No problem! Here you go... good luck on your assignment!
Four motor symptoms are considered cardinal in PD: tremor, rigidity, bradykinesia and postural instability. Tremor is the most apparent and well-known symptom. It is most commonly a rest tremor: maximal when the limb is at rest and disappearing with voluntary movement and sleep. It affects to a greater extent the most distal part of the extremity and is typically unilateral at onset. Though around 30% of PD sufferers do not have tremor at disease onset most of them would develop it along the course of the disease. Rigidity is due to joint stiffness and increased muscle tone, which combined with a resting tremor produce a ratchety, "cogwheel rigidity" when the limb is passively moved. Rigidity may be associated with joint pain, such pain being a frequent initial manifestation of the disease. Bradykinesia (slowness of movement) is the most characteristic clinical feature of PD and it produces difficulties not only with the execution of a movement but also with its planning and initiation. The performance of sequential and simultaneous movements is also hindered. In the late stages of the disease postural instability is typical, which leads to impaired balance and falls.
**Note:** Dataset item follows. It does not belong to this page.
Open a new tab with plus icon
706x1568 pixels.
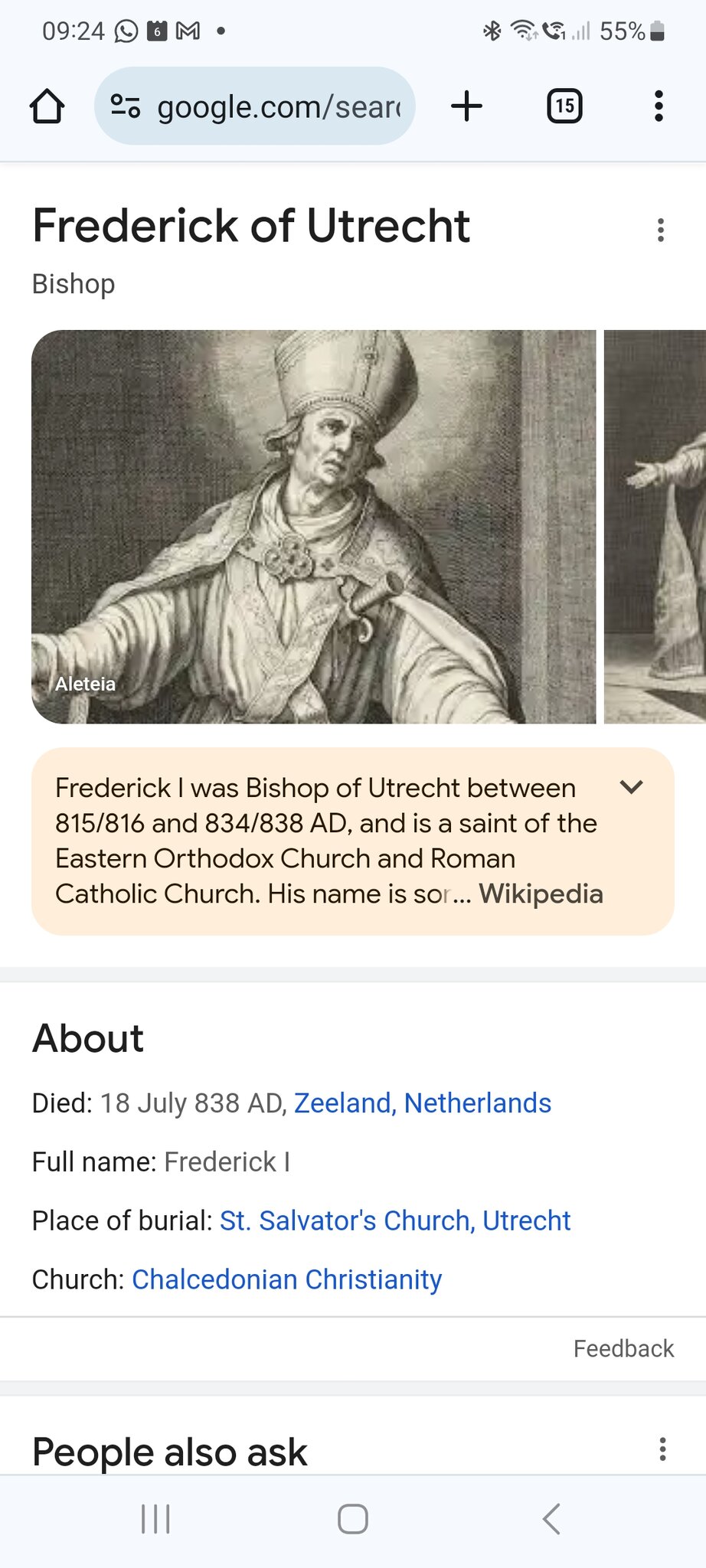tap(466, 106)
PD motor symptomatology is not limited to these four symptoms. Gait and posture disturbances such as decreased arm swing, a forward-flexed posture and the use of small steps when walking; speech and swallowing disturbances; and other symptoms such as a mask-like face expression or a small handwriting are only examples of the ample range of common motor problems that can appear with the disease.
Parkinson's disease causes neuropsychiatric disturbances, which include mainly cognition, mood and behavior problems and can be as disabling as motor symptoms.
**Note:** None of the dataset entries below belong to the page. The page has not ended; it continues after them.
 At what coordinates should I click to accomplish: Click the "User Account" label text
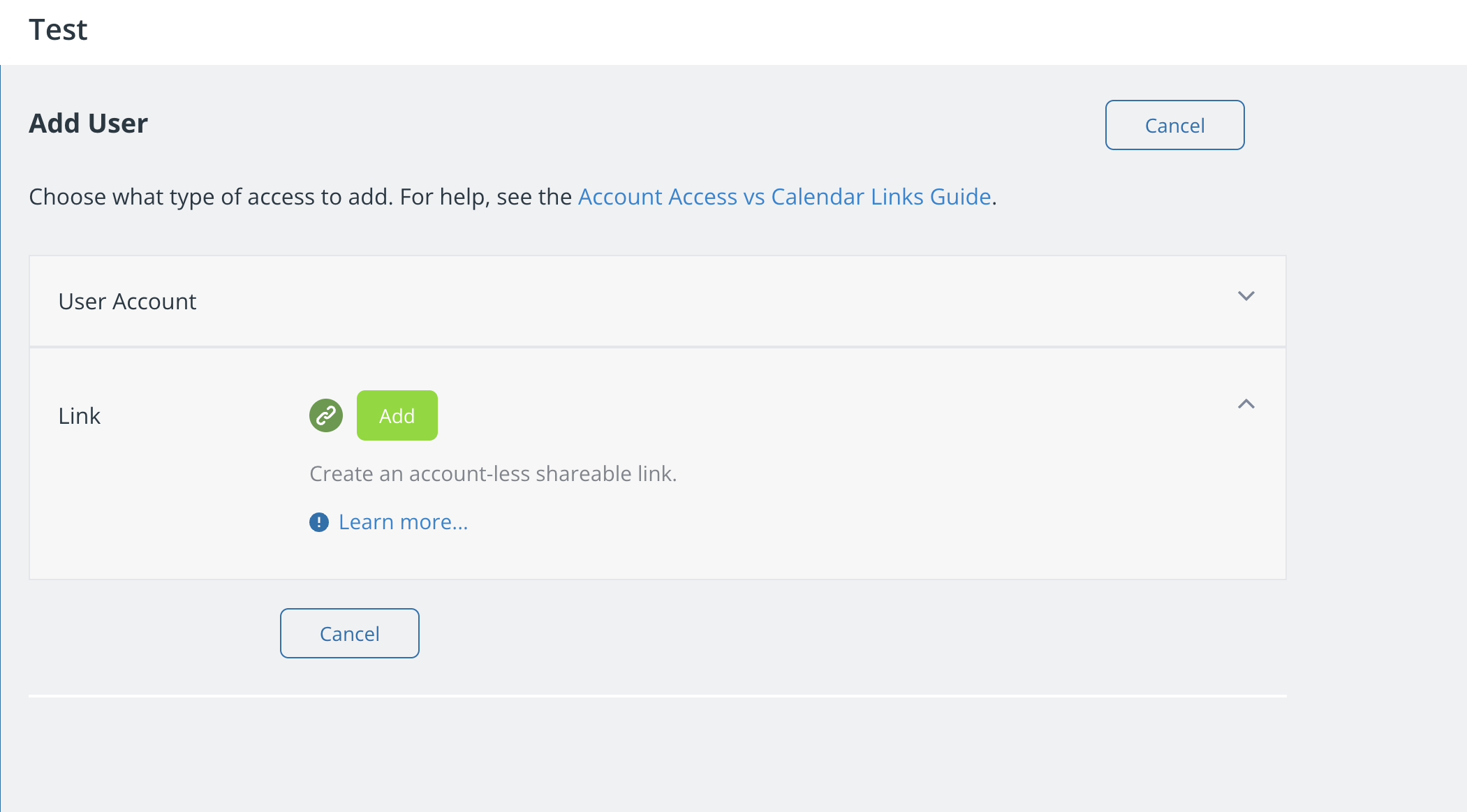(128, 302)
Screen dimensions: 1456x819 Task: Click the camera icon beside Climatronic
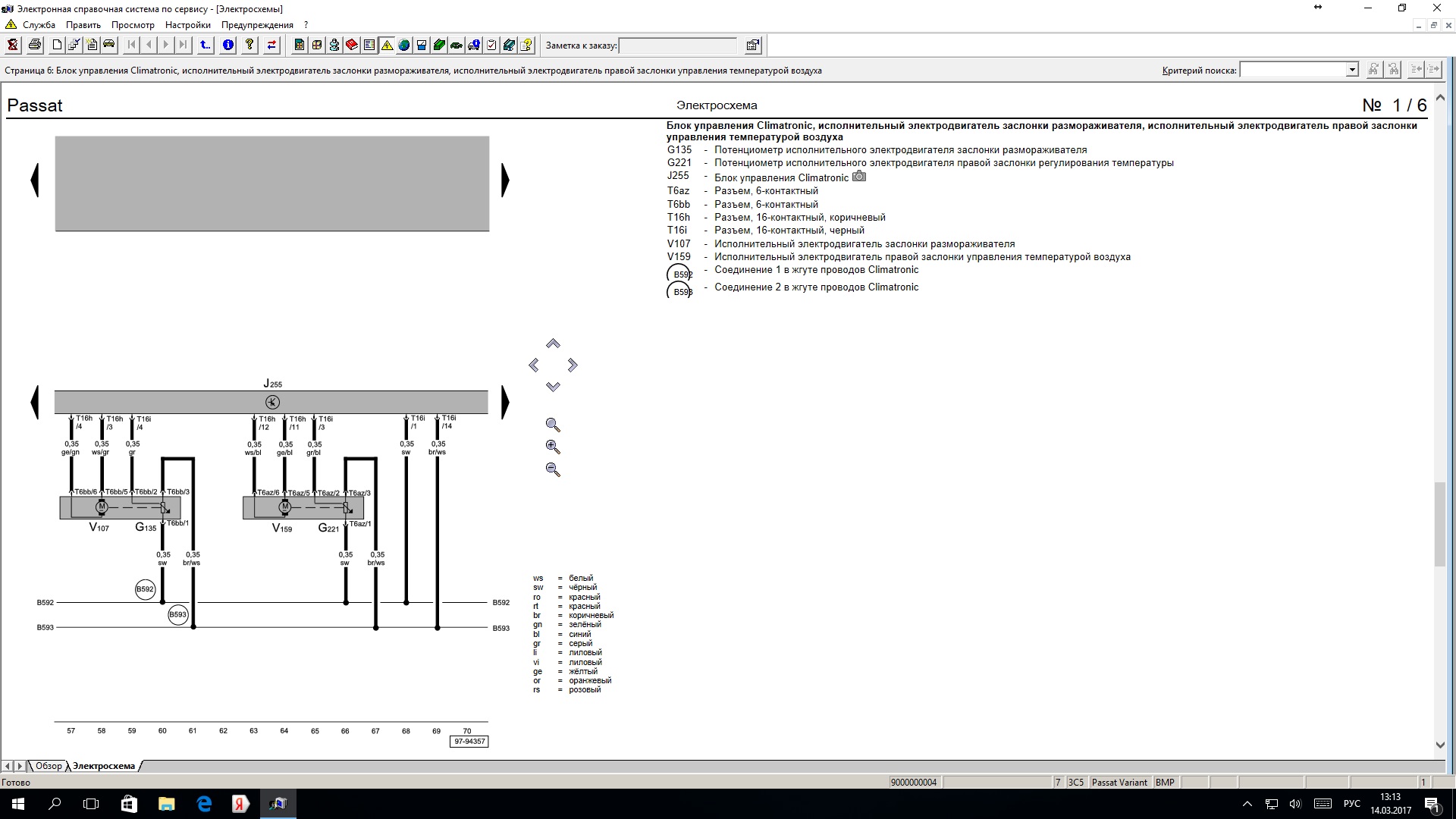coord(858,177)
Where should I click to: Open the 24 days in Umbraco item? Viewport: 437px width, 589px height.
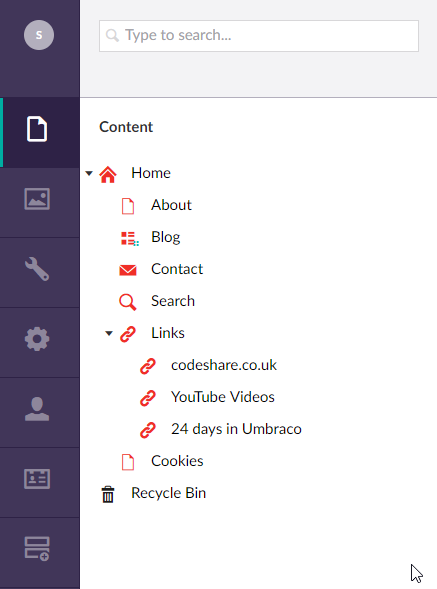[236, 429]
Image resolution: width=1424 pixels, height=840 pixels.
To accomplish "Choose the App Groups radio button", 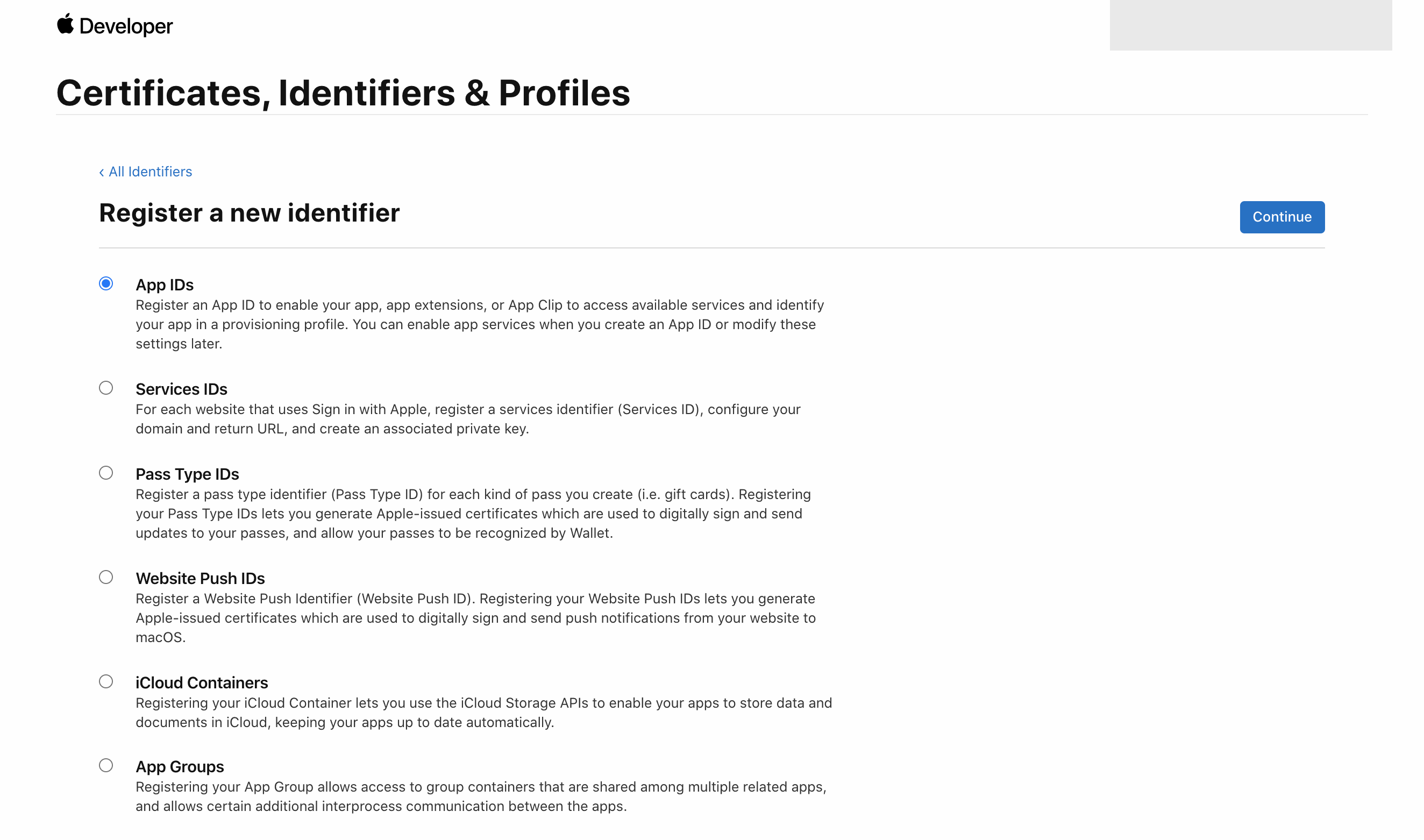I will (x=106, y=765).
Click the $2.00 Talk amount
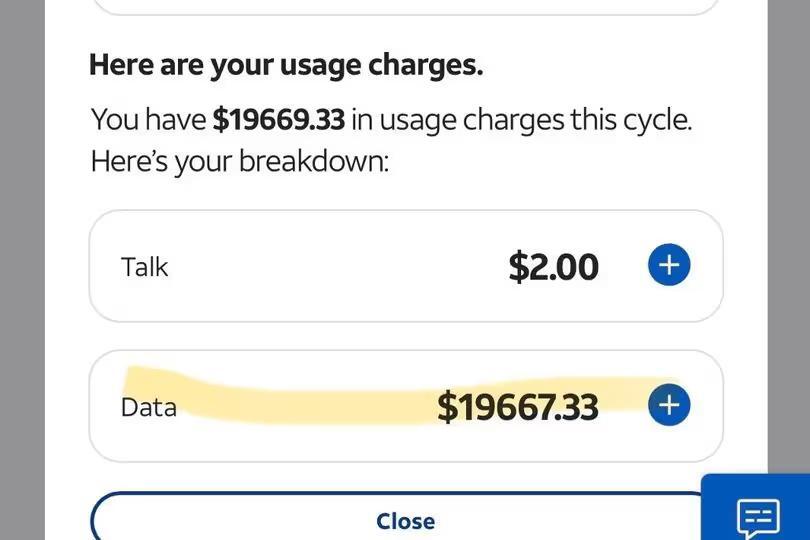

Cognitive disturbances occur even in the initial stages of the disease in some cases. A very high proportion of sufferers will have mild cognitive impairment as the disease advances. Most common cognitive deficits in non-demented patients are executive dysfunction, which translates into impaired set shifting, poor problem solving, and fluctuations in attention among other difficulties; Slowed cognitive speed, memory problems; specifically in recalling learned information, with an important improvement with cues; and visuospatial skills difficulties, which are seen when the person with PD is for example asked to perform tests of facial recognition and perception of line orientation.
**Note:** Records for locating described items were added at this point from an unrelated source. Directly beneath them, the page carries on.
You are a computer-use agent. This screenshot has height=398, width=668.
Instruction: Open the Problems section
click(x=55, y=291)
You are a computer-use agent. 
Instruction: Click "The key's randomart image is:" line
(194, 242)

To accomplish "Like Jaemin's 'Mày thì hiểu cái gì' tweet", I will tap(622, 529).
Deficits tend to aggravate with time, developing in many cases into dementia. A person with PD has a sixfold increased risk of suffering it, and the overall rate in people with the disease is around 30%. Moreover, prevalence of dementia increases in relation to disease duration, going up to 80%. Dementia has been associated with a reduced quality of life in disease sufferers and caregivers, increased mortality and a higher probability of attending a nursing home.
Cognitive problems and dementia are usually accompanied by behavior and mood alterations, although these kind of changes are also more common in those patients without cognitive impairment than in the general population. Most frequent mood difficulties include depression, apathy and anxiety. Obsessive-compulsive behaviors such as craving, binge eating, hypersexuality, pathological gambling, or other, can also appear in PD, and have been related to a dopamine dysregulation syndrome associated with the medications for the disease.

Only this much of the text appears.